All records need to be reproduced exactly. Keep every word as it is.

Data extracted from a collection
┌────────

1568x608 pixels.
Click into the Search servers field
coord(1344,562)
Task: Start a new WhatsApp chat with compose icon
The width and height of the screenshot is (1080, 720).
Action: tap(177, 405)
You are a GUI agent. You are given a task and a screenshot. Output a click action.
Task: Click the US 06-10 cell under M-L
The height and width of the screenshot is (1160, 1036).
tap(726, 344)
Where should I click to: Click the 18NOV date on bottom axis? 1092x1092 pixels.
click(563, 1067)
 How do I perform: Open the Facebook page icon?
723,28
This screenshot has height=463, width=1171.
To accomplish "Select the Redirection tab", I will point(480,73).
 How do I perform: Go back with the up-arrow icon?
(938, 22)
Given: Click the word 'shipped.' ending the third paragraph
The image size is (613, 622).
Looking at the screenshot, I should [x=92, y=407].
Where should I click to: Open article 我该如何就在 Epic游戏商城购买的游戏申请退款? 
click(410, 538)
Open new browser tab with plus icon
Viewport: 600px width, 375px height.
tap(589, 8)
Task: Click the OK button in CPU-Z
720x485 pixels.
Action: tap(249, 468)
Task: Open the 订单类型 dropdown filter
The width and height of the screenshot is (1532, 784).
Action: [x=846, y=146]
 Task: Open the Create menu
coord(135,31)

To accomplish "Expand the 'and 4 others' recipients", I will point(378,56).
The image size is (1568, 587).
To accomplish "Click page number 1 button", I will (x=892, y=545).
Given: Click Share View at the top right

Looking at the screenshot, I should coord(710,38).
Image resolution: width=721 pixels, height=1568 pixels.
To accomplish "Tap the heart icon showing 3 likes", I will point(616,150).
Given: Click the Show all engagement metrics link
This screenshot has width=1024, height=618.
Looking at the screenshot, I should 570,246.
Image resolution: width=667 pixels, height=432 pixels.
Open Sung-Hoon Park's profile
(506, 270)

└────────

*Reply*:
1568x608 pixels.
Click into the Search servers field
coord(1344,562)
Task: Start a new WhatsApp chat with compose icon
The width and height of the screenshot is (1080, 720).
Action: tap(177, 405)
You are a GUI agent. You are given a task and a screenshot. Output a click action.
Task: Click the US 06-10 cell under M-L
The height and width of the screenshot is (1160, 1036).
tap(726, 344)
Where should I click to: Click the 18NOV date on bottom axis? 1092x1092 pixels.
click(563, 1067)
 How do I perform: Open the Facebook page icon?
723,28
This screenshot has height=463, width=1171.
To accomplish "Select the Redirection tab", I will point(480,73).
 How do I perform: Go back with the up-arrow icon?
(938, 22)
Given: Click the word 'shipped.' ending the third paragraph
The image size is (613, 622).
Looking at the screenshot, I should [x=92, y=407].
Where should I click to: Open article 我该如何就在 Epic游戏商城购买的游戏申请退款? 
click(410, 538)
Open new browser tab with plus icon
Viewport: 600px width, 375px height.
tap(589, 8)
Task: Click the OK button in CPU-Z
720x485 pixels.
Action: tap(249, 468)
Task: Open the 订单类型 dropdown filter
The width and height of the screenshot is (1532, 784).
Action: [x=846, y=146]
 Task: Open the Create menu
coord(135,31)

To accomplish "Expand the 'and 4 others' recipients", I will point(378,56).
The image size is (1568, 587).
To accomplish "Click page number 1 button", I will (x=892, y=545).
Given: Click Share View at the top right

Looking at the screenshot, I should coord(710,38).
Image resolution: width=721 pixels, height=1568 pixels.
To accomplish "Tap the heart icon showing 3 likes", I will point(616,150).
Given: Click the Show all engagement metrics link
This screenshot has width=1024, height=618.
Looking at the screenshot, I should 570,246.
Image resolution: width=667 pixels, height=432 pixels.
Open Sung-Hoon Park's profile
(506, 270)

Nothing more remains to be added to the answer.